The yen was under pressure in Asia Tuesday as speculation grows that a new leadership team at the Bank of Japan will launch fresh easing measures, while the dollar was supported by upbeat US jobs data.
In morning Tokyo trade, the dollar strengthened to 96.58 yen, from 96.26 yen in New York Monday, while the euro also gained on the Japanese currency at 125.85 yen from 125.59 yen, after touching 126 yen in earlier Asian trading.
The single currency fetched $1.3031, weakening from $1.3046 after fresh European fourth quarter 2012 growth data confirmed the continuing recession, though Greece's contraction was less severe than earlier estimated.
The dollar, meanwhile, was supported by better-than-expected economic data as investors look for signs of a firm recovery.
Friday's strong US jobs data "changed the picture for the dollar/yen" and "expectations of US economic recovery are strong", said Daisaku Ueno, senior foreign exchange strategist at Mitsubishi UFJ Morgan Stanley.
Haruhiko Kuroda, a finance veteran who is Tokyo's choice to head the Bank of Japan, has said under his stewardship the BoJ would move to meet a two-percent inflation target that policymakers adopted in January, aimed at reversing years of falling prices that have crimped private spending and business investment.
Kuroda and his proposed deputies support aggressive easing measures to stoke growth, which tends to weigh on the value of the yen.
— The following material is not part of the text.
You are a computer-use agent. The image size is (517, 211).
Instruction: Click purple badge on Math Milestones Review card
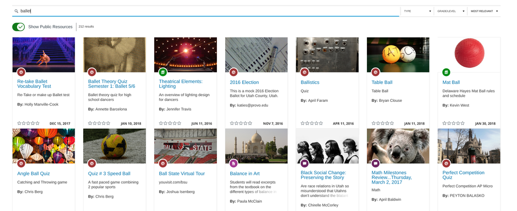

That helps Japanese exporters although the unit's recent decline has drawn criticism from overseas, particularly in Europe, that Tokyo was engineering a yen devaluation.
A report in Japan's leading Nikkei economic daily Tuesday, which suggested the BoJ nominees might launch fresh easing measures before their first policy meeting next month, heaped pressure on the yen, dealers said.
"The dollar/yen has climbed this morning based on the report," Citibank Japan chief FX strategist Osamu Takashima told Dow Jones Newswires.
The US Labor Department reported last week that the world's largest economy generated a net 236,000 new jobs in February, far more than expected, pulling the unemployment rate down to 7.7 percent from 7.9 percent.
Forex markets would now focus on another string of US data this week, including retail sales and industrial production numbers and weekly jobless claims, analysts said.